◆ Set problem 1
Rewrite the part of the OpenACC forum thread starting with "For this bit, given" and going on through "parallel loop collapse(3)", changing "speedup" to "acceleration".

◆ Given passage
#####

Ok, in this case you don’t want to use a reduction clause for these variables. Reduction is when you need to do the sum and have the results after the end of the parallel loop, Here the summation is in the body of the loop.

Why you get differing results when explicitly adding them to a private clause is not clear. Can you post the compiler feedback messages (i…e -Minfo=accel) for this loop with and without using “private”? That might give some clues.

          r(i,j,k) = rsum/real(ccln)  !  set dens at cut-cell
          p(i,j,k) = psum/real(ccln)  !  set pres at cut-cell
          t(i,j,k) = tsum/real(ccln)  !  set temp at cut-cell
          m(i,j,k) = msum/real(ccln)  !  set visc at cut-cell

For this bit, given i, j, and k’s values are taken from a look-up table, do you know if all <i,j,k> indices are unique and you have no collisions? If you do have collisions, the order in which the arrays are updated is non-deterministic and could cause different results.

-Mat

Hi Mat, I put this on the same thread as before, although it more of a general speedup optimisation question…

I have got a speedup of about 50 between acc=host (serial) and the -acc gpu=cc75 (gpu parallel). I have tried various things, but it seems to work best when I use the -O3 optimisation flag. I have ordered the IJK loop in reverse (KJI). I have tried various options that you suggested before in terms of loop gang, worker, vector, independent etc etc. It seems to work best with the standard

!$acc parallel loop collapse(3)

#####

◆ Record list
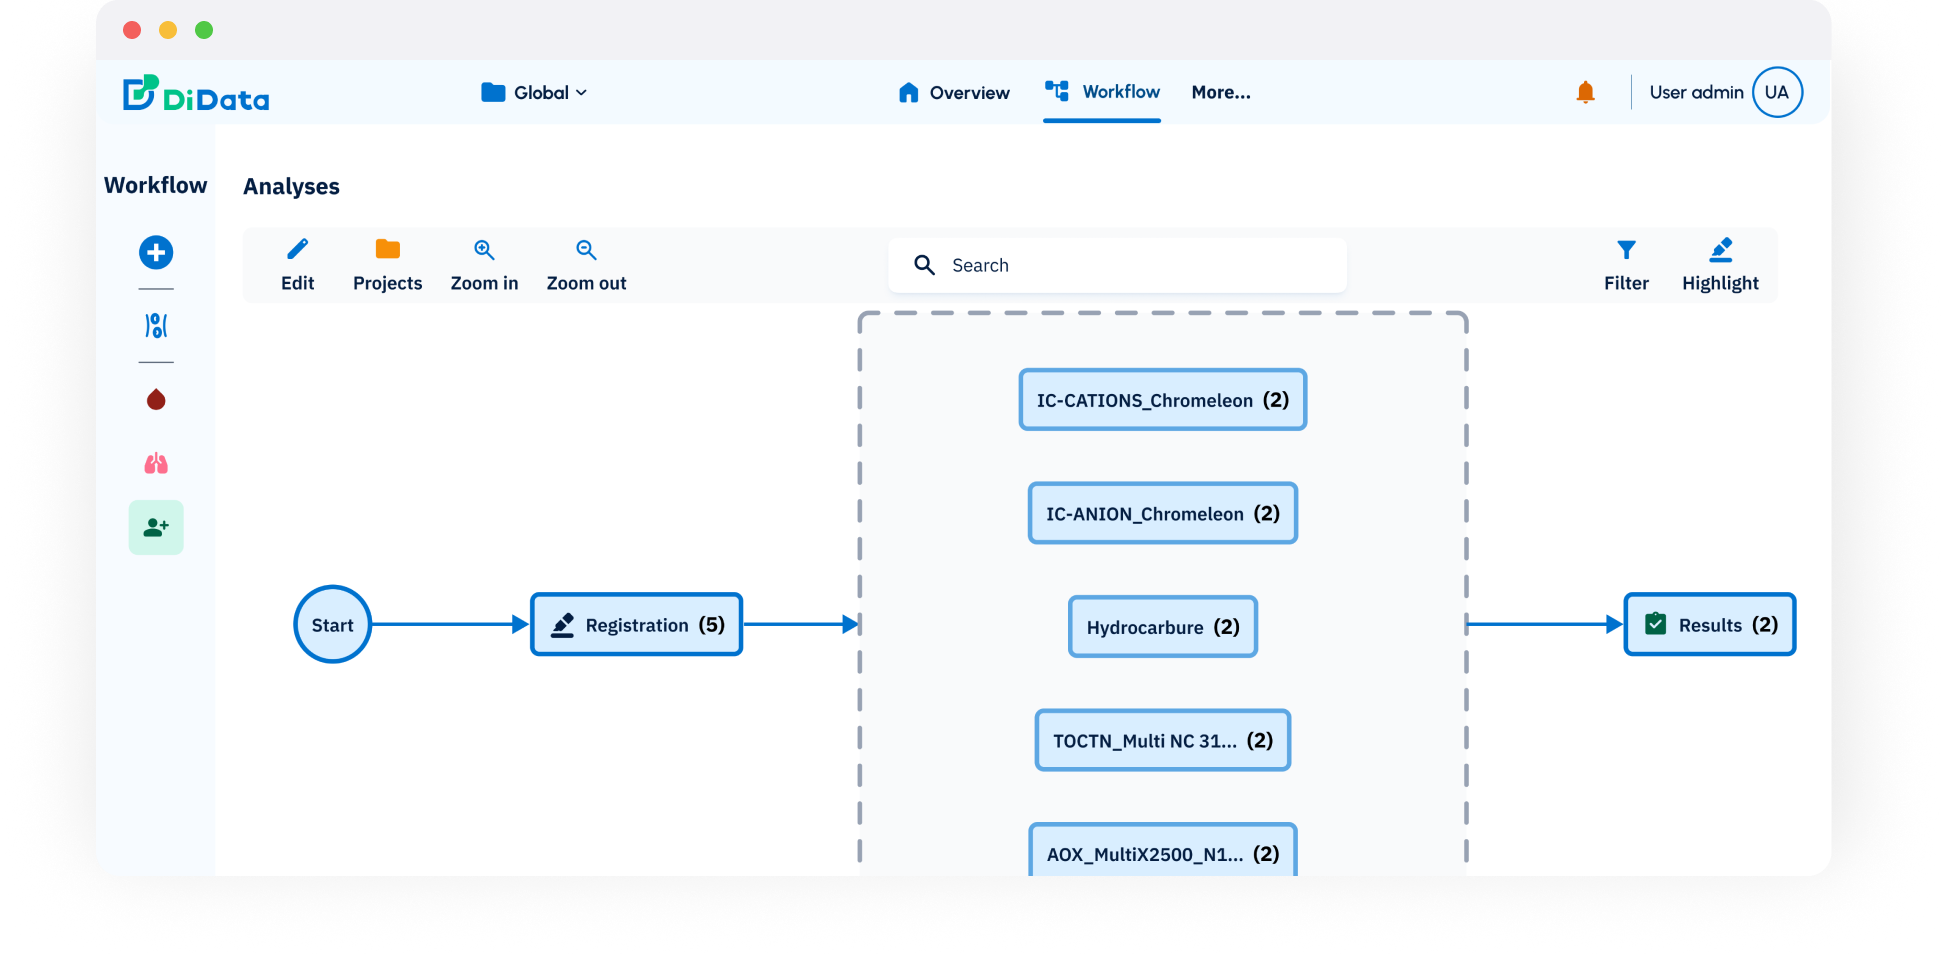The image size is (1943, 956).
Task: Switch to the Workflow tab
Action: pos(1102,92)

#####

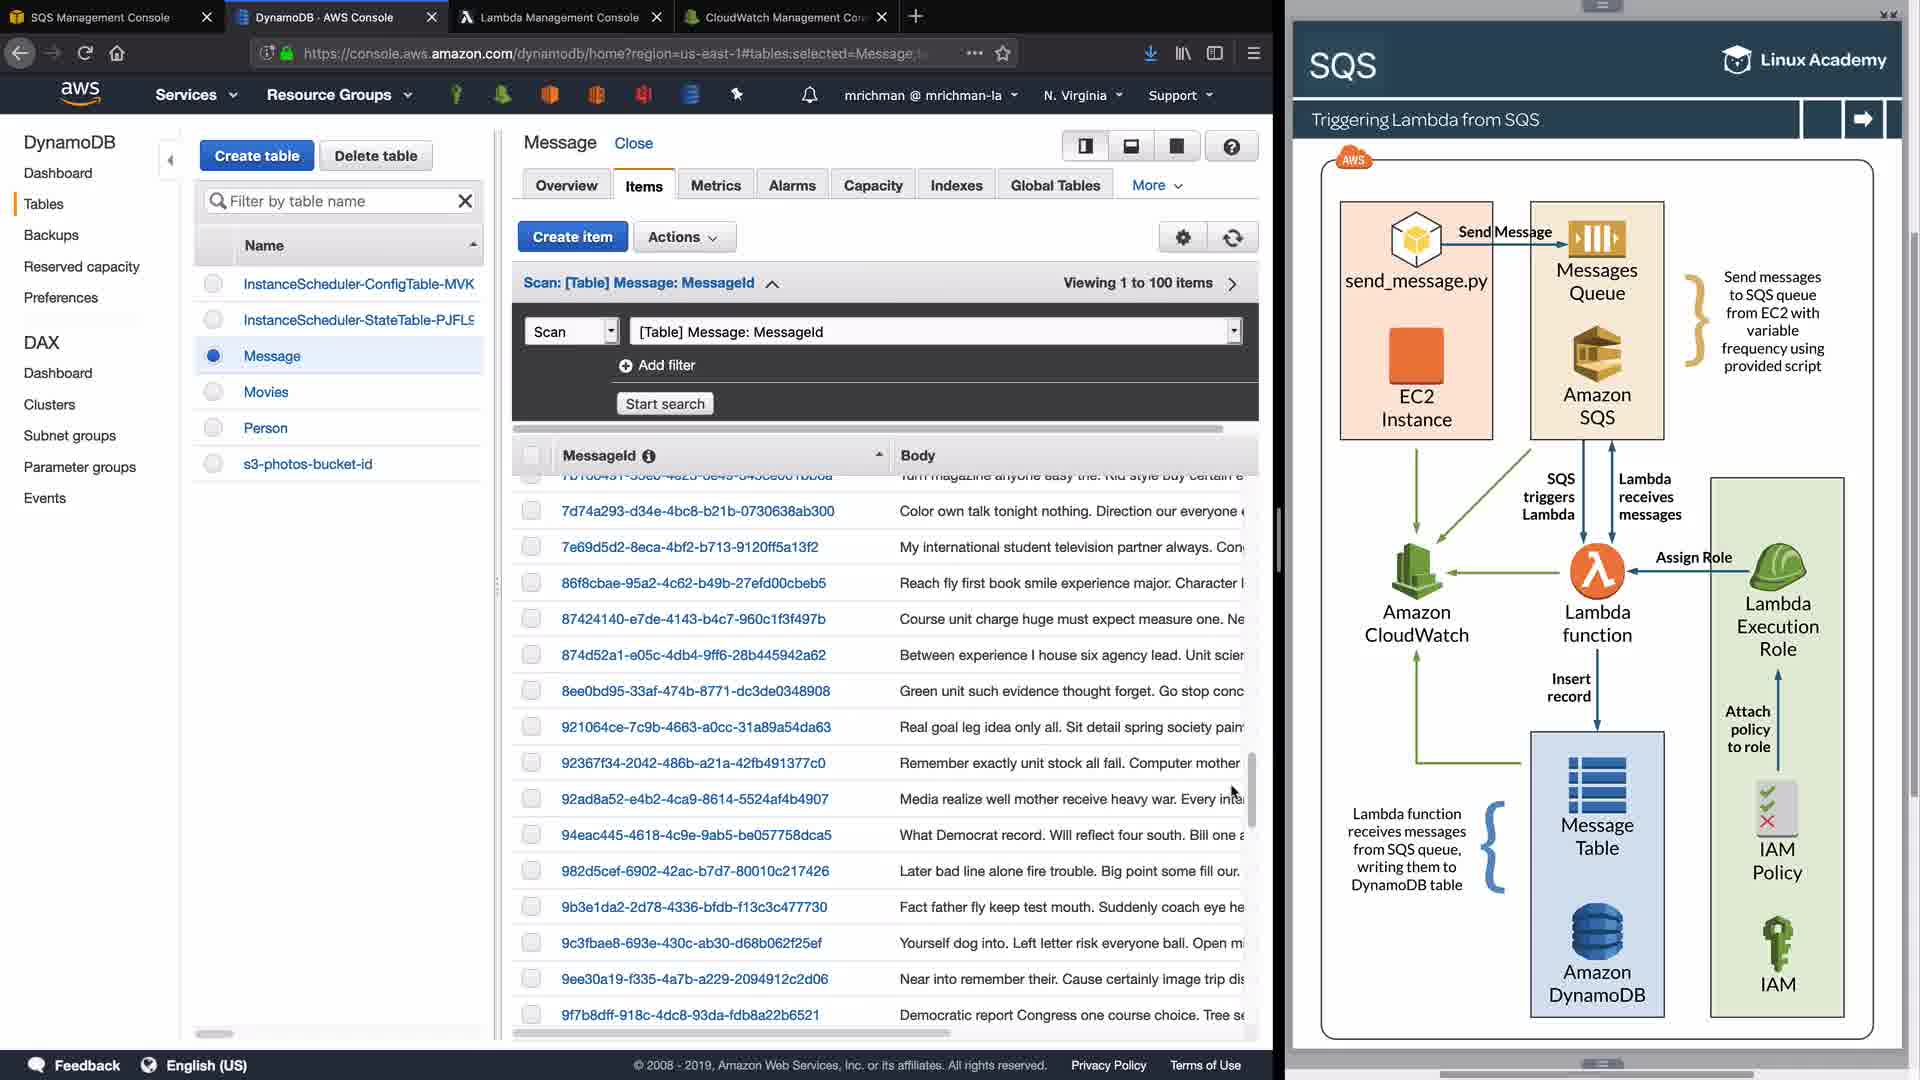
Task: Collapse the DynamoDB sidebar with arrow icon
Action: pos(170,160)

#####

◆ Set problem 2
Copy out the rows verbatim, starting with the line with "Task: Collapse the" and going on through the line with "Action: pos(170,160)".

◆ Full output 1
For this bit, given i, j, and k’s values are taken from a look-up table, do you know if all <i,j,k> indices are unique and you have no collisions? If you do have collisions, the order in which the arrays are updated is non-deterministic and could cause different results.

-Mat

Hi Mat, I put this on the same thread as before, although it more of a general acceleration optimisation question…

I have got a acceleration of about 50 between acc=host (serial) and the -acc gpu=cc75 (gpu parallel). I have tried various things, but it seems to work best when I use the -O3 optimisation flag. I have ordered the IJK loop in reverse (KJI). I have tried various options that you suggested before in terms of loop gang, worker, vector, independent etc etc. It seems to work best with the standard

!$acc parallel loop collapse(3)

◆ Full output 2
Task: Collapse the DynamoDB sidebar with arrow icon
Action: pos(170,160)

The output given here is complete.